Crime Library: Criminal Minds and Methods

Murder Cop: A Profile of Vernon J. Geberth

Stranger Than Fiction

"I had a case of a fellow who fed his face to the dogs," Geberth recalls.  "I'd been called to the scene and the hospital at the same time.  When I went to the hospital, I observed a man whose face looked like hamburger meat on a gurney screaming bloody murder. When I arrived at the crime scene no one had gone in.  I was advised that there were wild dogs in the apartment. I told them to shoot the dogs with darts so we could go in.  It was a bloody mess.  He'd been under the influence of PCP, and in his psychosis he'd smashed a mirror and began peeling his face off his head.  He took his eyes out, cut his ears off, and cut his tongue out.  But I couldn't find the face.  The only explanation was the dogs.  I had them brought down to the ASPCA to pump the dogs' stomachs.  And they found pieces of flesh."
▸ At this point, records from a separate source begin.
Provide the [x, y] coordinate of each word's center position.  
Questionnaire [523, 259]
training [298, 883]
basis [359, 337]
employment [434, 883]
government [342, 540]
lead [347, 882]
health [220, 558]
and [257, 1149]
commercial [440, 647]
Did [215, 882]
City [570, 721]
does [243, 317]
Geberth returned to the hospital. "The man had one eye floating in his head like a Cyclops.  The optic nerve was cut.  I told the doctors to get the gauze out of his mouth and I got close to him and said, 'What happened to you?'

"All of a sudden, he goes, 'Yayayayayayayaya.'  It was all this chatter and no face.  Well, I almost lost it.  Here I am talking to a cadaver and the cadaver is talking back.   Amazingly, he survived!  His brain was damaged from the drugs and he became a ward of the state. But he did survive. The surgeons gave him a new face."

Then Geberth learned that author Thomas Harris, who had penned the bestselling novels, The Silence of the Lambs and Hannibal, had used the case without permission.  Apparently the FBI profilers who had allowed him inside Quantico had given him Geberth's book.  He was getting rich off the gruesome details that Geberth had provided.
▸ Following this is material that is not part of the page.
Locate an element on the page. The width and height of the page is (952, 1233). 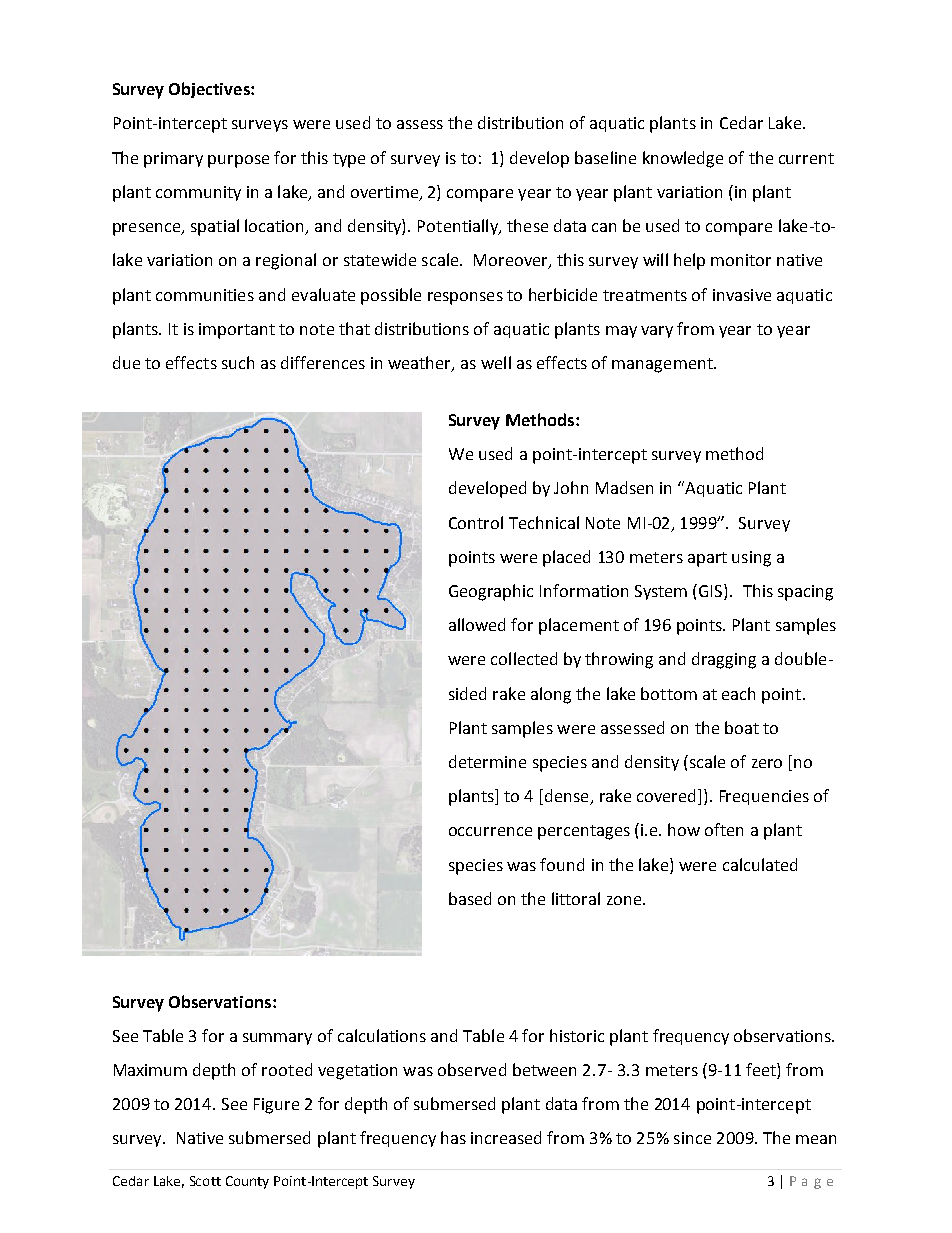
often is located at coordinates (724, 829).
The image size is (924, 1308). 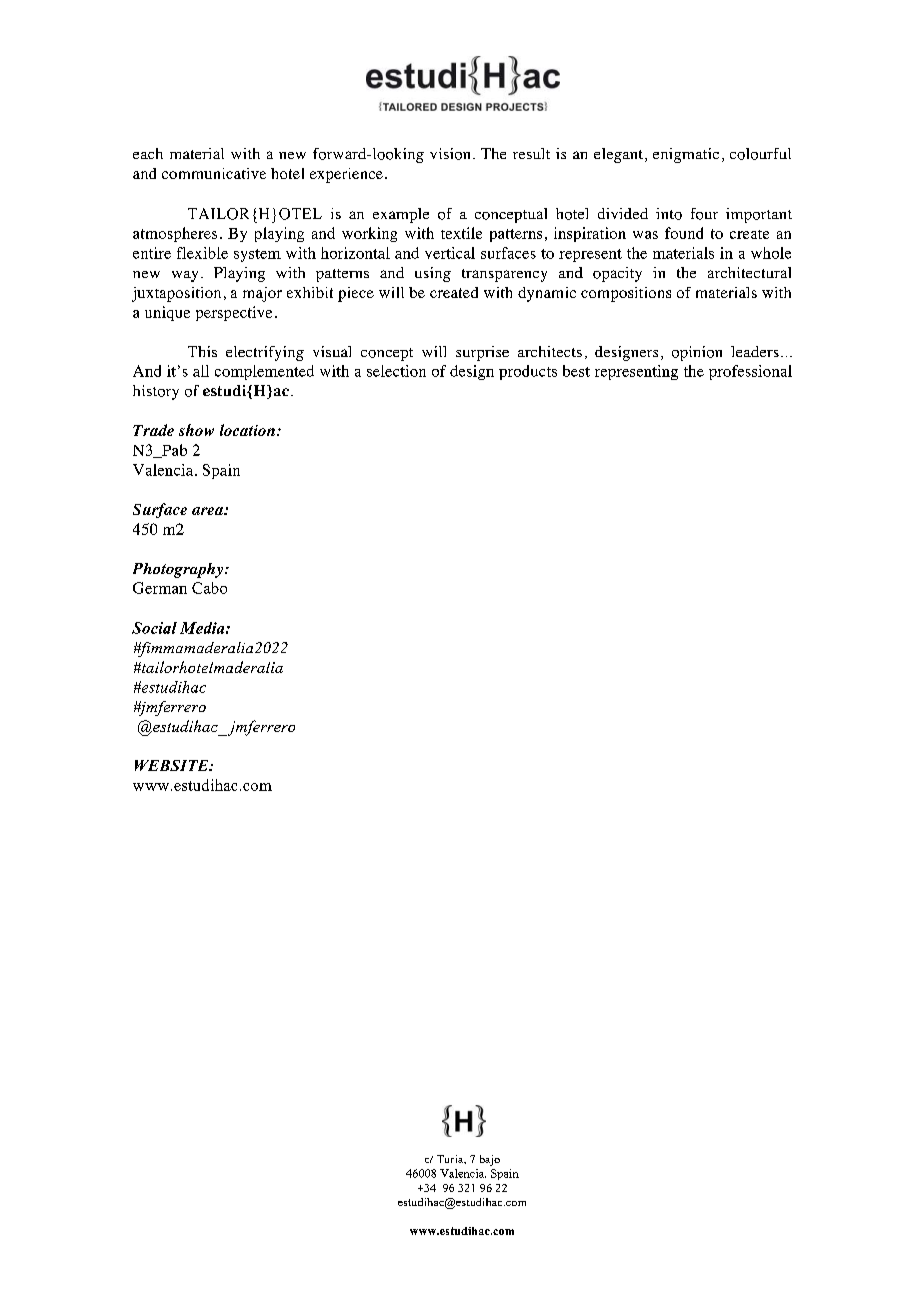 I want to click on professional, so click(x=750, y=372).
"So I sent him a letter and told him he should have cited his sources.  Eventually, after six months, I received a Xeroxed note.  He apologized for using the information and said that future printings would acknowledge where it came from.  He did that in the paperback of Hannibal."   

Vernon Geberth
Vernon Geberth

Whenever Geberth uses cases in his books or seminars, he acquires permission, cites his sources, and mentions them in class.  He believes firmly in teamwork and in giving due recognition to the detectives who investigated the cases he uses to teach others.  He thereby passes on to them the importance of doing so and hopes that he will inspire in them the right attitudes.  If he does, he believes, everyone wins. 

His seminars are not just training courses; they're about teaching and supporting an attitude for homicide detectives to do the right thing.